CARF requires crypto platforms to collect detailed customer information, verify tax residency, and report users’ balances and transactions annually to domestic tax authorities. These authorities will then share the data internationally under existing information-exchange agreements, making offshore or overseas crypto activity more visible than ever.
According to Lucy Frew, partner at Walkers law firm, CARF is a “game-changer” that will significantly affect both crypto businesses and customers. She notes that companies that adapt early will manage risk better and maintain trust, while those that delay may face both regulatory and reputational consequences.
What CARF Means for Crypto Exchanges
For crypto exchanges, CARF isn’t just a minor compliance update—it’s a structural shift. Platforms will need to integrate CARF requirements into existing Know Your Customer (KYC) and Anti-Money Laundering (AML) processes.
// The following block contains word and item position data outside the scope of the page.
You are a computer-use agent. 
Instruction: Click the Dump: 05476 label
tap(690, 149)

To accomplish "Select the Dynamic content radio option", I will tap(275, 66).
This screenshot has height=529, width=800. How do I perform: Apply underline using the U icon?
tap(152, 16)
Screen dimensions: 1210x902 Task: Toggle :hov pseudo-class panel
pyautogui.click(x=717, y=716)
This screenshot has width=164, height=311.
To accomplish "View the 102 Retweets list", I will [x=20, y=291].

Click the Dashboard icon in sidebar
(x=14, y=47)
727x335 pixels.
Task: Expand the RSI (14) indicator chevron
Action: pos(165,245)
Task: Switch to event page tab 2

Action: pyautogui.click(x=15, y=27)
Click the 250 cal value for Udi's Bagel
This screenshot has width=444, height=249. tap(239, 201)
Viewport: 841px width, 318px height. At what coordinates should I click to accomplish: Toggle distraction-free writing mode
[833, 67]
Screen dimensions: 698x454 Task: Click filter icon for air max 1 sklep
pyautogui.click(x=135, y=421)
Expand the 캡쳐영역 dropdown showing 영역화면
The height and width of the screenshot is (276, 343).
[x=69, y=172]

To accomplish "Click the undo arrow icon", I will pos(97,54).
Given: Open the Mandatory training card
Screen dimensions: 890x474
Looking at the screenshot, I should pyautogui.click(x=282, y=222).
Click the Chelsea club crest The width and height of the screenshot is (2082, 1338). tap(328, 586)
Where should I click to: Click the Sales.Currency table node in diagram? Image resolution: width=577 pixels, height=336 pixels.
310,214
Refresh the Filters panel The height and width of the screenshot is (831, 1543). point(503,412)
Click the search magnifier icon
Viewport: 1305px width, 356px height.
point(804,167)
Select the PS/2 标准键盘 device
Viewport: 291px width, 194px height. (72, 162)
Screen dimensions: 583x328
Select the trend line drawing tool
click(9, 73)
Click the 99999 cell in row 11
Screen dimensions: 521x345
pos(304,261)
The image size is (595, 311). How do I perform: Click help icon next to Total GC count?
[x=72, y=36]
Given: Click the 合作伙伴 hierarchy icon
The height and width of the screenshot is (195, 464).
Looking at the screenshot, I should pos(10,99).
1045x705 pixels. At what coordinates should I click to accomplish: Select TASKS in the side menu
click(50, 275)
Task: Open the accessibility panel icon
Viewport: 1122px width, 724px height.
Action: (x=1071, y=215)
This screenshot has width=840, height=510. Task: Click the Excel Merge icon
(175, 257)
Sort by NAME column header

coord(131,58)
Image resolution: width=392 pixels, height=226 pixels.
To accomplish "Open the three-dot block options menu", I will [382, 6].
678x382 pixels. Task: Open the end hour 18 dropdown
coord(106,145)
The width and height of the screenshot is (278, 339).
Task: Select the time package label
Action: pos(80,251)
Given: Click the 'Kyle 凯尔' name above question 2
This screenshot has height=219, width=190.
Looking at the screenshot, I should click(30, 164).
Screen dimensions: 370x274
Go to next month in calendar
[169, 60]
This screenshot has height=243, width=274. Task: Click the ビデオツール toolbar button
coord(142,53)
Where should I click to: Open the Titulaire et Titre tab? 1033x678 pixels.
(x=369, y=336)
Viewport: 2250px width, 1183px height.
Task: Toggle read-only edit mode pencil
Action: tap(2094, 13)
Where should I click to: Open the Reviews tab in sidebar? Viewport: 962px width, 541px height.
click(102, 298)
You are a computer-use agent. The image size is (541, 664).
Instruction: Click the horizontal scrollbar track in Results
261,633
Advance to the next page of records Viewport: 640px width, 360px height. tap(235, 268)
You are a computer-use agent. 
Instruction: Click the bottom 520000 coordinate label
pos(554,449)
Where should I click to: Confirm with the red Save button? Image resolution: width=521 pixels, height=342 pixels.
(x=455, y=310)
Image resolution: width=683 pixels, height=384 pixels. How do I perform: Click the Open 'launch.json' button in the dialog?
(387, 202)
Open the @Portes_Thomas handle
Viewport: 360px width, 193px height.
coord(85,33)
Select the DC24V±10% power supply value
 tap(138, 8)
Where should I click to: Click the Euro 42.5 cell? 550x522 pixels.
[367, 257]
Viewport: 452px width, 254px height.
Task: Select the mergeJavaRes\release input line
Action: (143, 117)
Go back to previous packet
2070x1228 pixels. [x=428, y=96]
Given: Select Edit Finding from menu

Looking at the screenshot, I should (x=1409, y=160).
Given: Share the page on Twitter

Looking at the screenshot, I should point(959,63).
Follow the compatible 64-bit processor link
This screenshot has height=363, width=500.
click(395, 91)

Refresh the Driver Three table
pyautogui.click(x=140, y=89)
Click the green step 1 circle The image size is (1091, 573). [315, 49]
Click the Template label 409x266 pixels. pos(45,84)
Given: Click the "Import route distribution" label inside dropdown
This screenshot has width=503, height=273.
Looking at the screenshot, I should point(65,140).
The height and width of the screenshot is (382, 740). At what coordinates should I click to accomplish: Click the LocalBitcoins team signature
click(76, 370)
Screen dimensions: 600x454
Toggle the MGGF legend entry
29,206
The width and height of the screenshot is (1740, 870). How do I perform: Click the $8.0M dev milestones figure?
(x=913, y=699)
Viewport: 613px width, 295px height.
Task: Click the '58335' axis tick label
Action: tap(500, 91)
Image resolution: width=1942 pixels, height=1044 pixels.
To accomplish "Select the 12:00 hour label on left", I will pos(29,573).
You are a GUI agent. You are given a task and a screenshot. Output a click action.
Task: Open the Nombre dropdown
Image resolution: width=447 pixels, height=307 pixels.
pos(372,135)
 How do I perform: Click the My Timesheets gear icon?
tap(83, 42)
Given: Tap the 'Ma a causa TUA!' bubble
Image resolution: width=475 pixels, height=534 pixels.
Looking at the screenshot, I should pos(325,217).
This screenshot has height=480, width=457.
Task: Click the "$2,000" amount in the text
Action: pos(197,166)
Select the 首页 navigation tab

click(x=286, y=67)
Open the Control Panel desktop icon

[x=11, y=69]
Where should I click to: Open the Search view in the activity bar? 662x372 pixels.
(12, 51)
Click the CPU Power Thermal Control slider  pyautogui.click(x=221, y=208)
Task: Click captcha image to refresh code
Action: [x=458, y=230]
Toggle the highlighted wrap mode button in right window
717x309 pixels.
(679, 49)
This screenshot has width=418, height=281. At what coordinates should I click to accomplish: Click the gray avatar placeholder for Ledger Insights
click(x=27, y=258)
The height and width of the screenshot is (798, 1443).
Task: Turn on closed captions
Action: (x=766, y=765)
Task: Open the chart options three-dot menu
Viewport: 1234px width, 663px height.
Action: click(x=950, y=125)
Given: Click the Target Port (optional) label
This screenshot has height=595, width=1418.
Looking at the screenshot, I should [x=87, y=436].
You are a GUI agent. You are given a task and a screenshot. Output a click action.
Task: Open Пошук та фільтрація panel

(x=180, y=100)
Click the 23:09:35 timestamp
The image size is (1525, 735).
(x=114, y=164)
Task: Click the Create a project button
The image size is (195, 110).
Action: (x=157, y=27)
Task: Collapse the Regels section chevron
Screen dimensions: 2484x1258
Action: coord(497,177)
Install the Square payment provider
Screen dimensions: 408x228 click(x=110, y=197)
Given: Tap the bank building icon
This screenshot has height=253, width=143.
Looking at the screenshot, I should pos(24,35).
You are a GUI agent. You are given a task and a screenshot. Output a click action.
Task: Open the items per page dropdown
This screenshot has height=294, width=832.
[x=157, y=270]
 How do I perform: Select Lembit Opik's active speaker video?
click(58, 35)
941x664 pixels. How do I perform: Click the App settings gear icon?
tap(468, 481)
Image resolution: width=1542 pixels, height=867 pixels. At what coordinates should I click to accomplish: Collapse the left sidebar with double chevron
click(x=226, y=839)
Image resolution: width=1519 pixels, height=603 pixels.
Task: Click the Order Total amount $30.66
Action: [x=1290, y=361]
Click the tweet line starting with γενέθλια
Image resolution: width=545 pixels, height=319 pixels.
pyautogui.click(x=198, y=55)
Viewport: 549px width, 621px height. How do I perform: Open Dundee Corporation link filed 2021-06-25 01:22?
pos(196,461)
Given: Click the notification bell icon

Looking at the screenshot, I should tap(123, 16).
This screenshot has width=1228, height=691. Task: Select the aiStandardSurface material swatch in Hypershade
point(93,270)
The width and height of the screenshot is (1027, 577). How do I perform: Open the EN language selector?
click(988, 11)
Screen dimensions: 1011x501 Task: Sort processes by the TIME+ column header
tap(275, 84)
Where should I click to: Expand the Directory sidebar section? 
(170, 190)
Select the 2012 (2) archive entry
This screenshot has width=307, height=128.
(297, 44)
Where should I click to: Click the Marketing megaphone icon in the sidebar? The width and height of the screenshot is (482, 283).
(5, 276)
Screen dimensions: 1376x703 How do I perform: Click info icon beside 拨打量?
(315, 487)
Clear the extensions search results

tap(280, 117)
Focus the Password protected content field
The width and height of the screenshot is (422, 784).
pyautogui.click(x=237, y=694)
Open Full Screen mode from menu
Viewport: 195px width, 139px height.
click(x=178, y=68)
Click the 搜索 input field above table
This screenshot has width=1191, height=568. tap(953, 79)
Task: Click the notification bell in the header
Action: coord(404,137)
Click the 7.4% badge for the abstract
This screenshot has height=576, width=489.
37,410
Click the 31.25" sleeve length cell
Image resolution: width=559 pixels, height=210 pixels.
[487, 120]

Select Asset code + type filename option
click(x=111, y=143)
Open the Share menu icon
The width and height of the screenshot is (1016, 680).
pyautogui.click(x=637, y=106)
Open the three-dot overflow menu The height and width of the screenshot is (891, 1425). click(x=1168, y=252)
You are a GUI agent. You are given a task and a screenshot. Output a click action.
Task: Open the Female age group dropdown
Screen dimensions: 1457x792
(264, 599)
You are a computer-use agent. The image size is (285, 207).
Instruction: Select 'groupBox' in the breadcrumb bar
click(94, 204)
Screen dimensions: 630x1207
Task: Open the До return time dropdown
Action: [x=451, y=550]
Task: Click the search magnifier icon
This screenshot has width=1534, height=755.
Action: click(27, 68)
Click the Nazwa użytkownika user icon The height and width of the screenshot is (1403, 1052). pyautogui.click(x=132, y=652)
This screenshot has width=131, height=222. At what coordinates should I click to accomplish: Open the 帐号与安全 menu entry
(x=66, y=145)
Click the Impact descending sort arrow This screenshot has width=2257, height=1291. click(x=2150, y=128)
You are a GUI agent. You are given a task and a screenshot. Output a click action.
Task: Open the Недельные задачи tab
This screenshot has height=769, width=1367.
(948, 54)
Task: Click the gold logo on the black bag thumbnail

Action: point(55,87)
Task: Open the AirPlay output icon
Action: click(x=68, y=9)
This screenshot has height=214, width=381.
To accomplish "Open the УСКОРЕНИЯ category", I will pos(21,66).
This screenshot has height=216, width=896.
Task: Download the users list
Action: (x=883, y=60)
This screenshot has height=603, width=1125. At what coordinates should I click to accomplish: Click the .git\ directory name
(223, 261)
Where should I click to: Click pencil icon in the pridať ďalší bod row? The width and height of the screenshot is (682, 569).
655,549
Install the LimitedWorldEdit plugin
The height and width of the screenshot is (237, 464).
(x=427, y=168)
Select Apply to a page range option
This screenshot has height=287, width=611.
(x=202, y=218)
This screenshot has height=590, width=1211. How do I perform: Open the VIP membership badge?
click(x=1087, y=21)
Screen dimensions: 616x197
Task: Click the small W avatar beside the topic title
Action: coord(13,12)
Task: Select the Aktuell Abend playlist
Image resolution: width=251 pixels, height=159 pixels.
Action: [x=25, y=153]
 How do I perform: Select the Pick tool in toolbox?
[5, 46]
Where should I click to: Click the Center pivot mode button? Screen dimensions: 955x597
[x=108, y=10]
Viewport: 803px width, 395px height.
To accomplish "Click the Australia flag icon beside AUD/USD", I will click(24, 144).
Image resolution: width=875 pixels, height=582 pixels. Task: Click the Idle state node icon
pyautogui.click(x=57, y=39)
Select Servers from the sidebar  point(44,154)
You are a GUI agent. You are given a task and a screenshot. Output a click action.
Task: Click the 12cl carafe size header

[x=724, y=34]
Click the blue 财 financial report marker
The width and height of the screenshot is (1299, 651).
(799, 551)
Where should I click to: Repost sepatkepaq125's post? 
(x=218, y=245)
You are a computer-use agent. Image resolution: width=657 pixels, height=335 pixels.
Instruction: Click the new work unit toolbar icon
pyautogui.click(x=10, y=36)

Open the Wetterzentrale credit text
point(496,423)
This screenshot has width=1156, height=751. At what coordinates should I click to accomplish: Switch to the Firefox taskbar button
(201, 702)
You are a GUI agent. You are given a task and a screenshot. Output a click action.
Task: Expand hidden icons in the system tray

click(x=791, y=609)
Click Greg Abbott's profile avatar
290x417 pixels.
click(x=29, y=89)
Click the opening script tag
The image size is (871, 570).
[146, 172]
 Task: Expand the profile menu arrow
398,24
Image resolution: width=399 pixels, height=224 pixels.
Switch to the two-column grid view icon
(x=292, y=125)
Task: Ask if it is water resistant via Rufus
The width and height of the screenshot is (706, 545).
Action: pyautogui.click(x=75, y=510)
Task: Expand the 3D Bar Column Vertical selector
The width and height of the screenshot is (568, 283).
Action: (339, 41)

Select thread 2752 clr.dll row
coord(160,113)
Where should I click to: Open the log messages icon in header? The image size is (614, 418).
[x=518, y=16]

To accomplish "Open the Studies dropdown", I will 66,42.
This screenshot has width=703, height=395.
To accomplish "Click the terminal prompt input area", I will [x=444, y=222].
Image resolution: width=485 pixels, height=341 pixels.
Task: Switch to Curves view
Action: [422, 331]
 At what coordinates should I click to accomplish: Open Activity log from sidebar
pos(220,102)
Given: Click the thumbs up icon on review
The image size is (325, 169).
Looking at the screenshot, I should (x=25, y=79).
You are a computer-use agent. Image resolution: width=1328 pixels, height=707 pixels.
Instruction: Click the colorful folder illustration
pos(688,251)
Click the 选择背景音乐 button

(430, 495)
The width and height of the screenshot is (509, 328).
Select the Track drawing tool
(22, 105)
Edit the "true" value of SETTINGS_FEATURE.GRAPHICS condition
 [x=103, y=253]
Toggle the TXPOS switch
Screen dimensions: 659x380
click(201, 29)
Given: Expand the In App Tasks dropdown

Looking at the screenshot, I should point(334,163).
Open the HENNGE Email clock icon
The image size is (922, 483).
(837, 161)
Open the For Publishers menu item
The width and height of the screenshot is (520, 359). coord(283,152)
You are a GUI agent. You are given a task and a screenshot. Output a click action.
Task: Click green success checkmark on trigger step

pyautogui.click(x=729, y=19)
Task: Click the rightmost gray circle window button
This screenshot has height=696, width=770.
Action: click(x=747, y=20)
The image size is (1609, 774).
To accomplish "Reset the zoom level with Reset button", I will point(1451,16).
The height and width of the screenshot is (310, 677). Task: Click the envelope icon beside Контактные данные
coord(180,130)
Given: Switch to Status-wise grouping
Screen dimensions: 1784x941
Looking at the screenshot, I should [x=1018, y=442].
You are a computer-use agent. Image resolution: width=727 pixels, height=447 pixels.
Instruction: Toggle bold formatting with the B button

This includes redesigning onboarding flows to capture tax-residency and self-certification data, and upgrading reporting systems to meet regulatory standards.
Exchanges may also need to implement new governance frameworks, train staff, and ensure close coordination between compliance, engineering, and customer support teams, especially for those operating across multiple jurisdictions.
Asher Tan, CEO of UK-licensed exchange CoinJar, explains that users will now be asked to provide additional tax-residency information. The challenge for platforms is to meet regulatory expectations while maintaining a clear, trustworthy, and user-friendly experience. For regulated exchanges, getting this balance right could become a competitive advantage as crypto trading moves further into mainstream finance.
What Crypto Users Should Expect
Retail crypto users won’t face new taxes under CARF, but audit risks are expected to rise. CARF makes existing tax rules enforceable by providing authorities with standardized, machine-readable data directly from exchanges, including foreign platforms.
This means tax authorities like the UK’s HMRC will more easily identify discrepancies between reported transactions and exchange data. Users should prepare for stricter onboarding processes and more frequent account reviews. Keeping accurate records and reporting transactions correctly will be crucial to avoid potential audits or penalties.
CARF represents a significant step toward global transparency in the crypto market, and both exchanges and users need to act now to stay compliant. Early adaptation can help crypto businesses maintain trust, and users can ensure their activities remain above board.